TASK STATEMENT
Go through the records underneath and count the lines that include the string "page". Give nothing but the number.

WORKING DATA section start

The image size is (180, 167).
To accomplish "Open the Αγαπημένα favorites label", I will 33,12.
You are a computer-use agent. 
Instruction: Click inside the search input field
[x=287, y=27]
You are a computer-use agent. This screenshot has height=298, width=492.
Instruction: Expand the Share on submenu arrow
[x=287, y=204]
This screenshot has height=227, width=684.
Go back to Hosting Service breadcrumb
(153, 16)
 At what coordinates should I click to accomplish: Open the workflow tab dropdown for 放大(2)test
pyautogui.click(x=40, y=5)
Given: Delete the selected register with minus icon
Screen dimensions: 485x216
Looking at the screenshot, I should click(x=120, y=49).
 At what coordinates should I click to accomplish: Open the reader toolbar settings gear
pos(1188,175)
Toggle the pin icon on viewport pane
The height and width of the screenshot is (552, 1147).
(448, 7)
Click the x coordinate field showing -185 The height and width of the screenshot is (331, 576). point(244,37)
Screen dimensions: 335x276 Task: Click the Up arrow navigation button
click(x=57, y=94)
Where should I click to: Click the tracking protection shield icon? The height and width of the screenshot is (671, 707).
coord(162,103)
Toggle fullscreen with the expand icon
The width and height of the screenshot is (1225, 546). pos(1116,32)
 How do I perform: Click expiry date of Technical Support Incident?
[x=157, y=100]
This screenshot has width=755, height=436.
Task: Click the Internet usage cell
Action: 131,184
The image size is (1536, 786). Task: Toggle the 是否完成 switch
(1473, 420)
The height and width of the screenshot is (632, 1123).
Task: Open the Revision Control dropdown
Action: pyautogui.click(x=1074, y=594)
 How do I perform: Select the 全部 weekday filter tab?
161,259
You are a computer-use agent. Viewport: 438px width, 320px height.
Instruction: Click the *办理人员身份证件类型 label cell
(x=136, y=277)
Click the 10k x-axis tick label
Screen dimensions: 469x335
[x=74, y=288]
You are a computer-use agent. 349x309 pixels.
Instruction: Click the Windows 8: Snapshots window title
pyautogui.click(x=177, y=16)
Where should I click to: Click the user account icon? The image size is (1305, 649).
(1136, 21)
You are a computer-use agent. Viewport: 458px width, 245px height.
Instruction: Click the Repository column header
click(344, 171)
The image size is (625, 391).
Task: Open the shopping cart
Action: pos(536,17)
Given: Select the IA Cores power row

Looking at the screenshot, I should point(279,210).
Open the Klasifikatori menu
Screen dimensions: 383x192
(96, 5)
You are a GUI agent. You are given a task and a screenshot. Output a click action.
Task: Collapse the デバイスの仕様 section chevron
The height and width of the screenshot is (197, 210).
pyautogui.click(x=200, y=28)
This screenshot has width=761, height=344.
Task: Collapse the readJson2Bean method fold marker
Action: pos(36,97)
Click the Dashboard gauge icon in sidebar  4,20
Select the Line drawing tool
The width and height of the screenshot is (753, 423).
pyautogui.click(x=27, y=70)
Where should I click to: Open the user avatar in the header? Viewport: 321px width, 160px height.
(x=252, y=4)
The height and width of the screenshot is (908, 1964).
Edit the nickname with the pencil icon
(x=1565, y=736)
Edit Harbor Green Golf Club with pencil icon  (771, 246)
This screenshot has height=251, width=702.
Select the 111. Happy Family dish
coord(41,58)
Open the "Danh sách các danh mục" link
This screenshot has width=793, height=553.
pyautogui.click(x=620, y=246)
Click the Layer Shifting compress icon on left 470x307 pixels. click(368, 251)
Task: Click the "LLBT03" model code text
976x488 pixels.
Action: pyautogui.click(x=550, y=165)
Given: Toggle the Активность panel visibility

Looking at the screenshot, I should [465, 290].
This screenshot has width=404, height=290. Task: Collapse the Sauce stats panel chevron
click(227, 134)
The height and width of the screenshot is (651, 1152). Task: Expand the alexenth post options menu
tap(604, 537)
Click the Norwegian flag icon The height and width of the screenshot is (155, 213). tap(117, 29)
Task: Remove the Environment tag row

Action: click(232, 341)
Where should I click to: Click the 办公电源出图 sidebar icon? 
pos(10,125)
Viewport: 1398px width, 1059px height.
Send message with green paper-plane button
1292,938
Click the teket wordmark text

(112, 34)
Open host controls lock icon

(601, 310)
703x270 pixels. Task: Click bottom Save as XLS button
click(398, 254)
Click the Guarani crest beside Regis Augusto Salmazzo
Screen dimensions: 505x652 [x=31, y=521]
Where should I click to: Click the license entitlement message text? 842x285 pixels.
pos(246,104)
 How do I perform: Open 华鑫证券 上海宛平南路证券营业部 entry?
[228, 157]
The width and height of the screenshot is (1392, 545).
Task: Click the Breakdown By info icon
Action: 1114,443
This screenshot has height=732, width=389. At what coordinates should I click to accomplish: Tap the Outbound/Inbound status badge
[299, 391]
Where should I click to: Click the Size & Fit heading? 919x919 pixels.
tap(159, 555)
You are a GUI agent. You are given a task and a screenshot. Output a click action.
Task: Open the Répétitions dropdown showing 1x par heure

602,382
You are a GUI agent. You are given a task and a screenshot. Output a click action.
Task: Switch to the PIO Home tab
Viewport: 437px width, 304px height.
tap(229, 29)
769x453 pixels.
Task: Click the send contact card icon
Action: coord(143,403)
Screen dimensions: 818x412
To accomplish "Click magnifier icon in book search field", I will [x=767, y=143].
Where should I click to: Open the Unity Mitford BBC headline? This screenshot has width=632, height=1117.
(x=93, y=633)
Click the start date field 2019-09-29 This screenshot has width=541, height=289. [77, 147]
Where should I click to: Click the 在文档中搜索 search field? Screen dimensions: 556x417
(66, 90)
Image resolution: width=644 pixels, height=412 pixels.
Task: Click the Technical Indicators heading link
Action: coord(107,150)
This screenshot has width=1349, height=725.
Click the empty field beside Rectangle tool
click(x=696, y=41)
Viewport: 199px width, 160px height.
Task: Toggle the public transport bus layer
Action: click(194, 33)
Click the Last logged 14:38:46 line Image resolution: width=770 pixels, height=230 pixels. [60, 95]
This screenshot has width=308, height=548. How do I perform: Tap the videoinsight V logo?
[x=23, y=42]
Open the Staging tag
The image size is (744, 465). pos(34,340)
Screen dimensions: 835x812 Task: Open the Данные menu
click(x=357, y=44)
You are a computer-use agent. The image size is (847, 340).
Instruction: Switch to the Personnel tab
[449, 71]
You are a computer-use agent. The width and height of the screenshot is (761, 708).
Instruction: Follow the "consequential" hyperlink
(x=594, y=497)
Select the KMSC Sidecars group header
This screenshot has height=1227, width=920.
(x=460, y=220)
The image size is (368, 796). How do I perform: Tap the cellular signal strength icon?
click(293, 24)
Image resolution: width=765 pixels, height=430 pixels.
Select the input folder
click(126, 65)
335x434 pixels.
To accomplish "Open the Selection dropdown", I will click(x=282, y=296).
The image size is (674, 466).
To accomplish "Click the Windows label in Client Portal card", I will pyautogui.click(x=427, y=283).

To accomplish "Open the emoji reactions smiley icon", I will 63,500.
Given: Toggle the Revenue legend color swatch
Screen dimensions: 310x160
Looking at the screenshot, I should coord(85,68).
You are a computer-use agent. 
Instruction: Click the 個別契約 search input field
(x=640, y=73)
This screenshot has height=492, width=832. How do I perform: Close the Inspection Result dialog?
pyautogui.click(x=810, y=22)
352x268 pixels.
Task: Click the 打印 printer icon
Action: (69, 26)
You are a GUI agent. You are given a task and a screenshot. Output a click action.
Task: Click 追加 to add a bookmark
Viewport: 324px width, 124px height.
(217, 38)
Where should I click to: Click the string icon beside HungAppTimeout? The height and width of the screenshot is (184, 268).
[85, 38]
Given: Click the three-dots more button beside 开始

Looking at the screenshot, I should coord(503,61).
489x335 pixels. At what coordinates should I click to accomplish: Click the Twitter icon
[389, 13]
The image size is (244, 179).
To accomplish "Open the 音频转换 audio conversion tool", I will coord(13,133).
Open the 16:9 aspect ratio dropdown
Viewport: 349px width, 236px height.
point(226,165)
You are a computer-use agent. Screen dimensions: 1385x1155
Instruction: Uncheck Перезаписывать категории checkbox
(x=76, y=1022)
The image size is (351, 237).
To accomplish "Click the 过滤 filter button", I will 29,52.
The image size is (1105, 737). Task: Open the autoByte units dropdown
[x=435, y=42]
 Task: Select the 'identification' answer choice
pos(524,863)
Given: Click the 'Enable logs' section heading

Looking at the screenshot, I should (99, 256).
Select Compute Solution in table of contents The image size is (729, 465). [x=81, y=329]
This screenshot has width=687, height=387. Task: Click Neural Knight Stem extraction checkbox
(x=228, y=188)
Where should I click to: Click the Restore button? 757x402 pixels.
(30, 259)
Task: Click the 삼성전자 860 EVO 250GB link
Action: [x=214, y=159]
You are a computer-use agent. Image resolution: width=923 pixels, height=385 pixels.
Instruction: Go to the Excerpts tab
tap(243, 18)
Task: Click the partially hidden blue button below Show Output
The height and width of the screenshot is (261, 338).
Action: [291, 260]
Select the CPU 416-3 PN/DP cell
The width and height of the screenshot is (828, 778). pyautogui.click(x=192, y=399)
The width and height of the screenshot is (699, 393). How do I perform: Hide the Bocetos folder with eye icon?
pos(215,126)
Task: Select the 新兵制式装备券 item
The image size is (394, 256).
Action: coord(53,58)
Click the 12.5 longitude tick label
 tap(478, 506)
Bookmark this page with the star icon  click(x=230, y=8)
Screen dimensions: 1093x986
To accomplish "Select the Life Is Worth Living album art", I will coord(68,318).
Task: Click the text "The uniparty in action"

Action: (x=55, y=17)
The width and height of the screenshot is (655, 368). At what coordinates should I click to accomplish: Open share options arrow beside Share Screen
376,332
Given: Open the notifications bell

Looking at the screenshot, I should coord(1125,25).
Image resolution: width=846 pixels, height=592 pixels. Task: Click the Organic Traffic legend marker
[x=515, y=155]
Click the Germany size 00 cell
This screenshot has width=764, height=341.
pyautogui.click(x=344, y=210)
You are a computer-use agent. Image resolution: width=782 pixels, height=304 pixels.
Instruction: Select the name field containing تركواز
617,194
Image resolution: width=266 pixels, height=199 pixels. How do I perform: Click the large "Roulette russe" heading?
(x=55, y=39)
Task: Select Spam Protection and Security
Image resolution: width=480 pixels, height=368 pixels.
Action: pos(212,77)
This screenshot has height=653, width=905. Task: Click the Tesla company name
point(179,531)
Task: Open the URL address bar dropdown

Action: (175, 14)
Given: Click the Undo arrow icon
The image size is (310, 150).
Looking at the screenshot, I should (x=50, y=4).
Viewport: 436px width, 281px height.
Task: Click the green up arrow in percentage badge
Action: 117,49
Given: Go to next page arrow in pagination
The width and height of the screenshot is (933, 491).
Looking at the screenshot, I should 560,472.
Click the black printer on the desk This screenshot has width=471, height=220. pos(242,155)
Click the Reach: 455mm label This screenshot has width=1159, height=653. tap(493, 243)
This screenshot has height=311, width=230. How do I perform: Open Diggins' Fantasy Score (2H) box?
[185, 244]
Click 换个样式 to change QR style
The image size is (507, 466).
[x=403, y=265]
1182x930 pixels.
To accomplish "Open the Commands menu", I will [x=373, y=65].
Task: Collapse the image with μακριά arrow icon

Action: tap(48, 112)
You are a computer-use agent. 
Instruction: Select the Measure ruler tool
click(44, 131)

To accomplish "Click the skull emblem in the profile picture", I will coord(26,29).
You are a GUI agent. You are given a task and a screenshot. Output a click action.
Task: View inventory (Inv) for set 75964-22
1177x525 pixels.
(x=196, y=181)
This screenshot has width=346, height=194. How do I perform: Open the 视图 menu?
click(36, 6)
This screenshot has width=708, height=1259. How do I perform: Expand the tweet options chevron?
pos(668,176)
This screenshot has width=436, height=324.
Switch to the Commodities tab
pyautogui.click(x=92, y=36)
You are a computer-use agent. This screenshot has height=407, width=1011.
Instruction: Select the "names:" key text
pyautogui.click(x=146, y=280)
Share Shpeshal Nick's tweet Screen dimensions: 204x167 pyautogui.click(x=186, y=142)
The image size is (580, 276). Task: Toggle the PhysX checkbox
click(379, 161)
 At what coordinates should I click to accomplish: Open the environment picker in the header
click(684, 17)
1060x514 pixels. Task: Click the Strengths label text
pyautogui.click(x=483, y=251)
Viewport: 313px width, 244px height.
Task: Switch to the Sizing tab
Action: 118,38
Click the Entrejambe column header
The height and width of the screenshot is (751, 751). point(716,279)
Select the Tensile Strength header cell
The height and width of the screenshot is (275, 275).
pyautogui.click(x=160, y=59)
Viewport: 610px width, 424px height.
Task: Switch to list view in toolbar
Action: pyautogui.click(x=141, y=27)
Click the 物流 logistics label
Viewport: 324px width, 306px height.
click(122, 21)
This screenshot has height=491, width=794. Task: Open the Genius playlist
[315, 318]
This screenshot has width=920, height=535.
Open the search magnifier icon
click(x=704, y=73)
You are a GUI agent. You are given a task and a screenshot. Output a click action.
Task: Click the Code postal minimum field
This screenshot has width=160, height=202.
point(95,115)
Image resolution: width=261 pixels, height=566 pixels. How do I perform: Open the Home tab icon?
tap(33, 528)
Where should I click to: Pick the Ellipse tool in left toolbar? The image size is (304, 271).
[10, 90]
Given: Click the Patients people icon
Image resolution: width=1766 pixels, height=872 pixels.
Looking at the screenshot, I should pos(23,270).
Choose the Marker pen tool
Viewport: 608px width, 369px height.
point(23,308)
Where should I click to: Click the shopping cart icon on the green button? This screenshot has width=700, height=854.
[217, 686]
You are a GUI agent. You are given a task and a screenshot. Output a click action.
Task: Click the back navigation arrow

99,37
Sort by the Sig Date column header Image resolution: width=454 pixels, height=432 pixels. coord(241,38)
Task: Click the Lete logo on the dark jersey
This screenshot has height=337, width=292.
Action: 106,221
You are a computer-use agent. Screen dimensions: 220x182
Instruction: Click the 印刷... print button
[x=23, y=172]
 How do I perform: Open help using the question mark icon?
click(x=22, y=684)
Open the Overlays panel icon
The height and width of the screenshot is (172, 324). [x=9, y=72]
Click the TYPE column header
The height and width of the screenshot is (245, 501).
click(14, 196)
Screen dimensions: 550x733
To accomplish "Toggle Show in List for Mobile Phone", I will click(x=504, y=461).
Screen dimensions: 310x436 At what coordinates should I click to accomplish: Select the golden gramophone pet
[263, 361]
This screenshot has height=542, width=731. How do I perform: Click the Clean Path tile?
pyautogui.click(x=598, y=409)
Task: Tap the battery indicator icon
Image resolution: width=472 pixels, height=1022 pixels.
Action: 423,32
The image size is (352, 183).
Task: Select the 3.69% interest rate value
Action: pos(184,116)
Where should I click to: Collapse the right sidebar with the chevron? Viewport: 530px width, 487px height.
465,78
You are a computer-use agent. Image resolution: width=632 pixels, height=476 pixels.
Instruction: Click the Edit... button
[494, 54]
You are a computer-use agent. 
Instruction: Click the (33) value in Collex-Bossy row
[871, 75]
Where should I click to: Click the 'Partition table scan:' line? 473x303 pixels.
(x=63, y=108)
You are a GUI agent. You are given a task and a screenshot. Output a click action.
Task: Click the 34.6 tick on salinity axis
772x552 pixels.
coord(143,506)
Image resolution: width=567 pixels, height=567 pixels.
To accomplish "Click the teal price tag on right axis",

WORKING DATA section end

SOLVED EXERCISE
2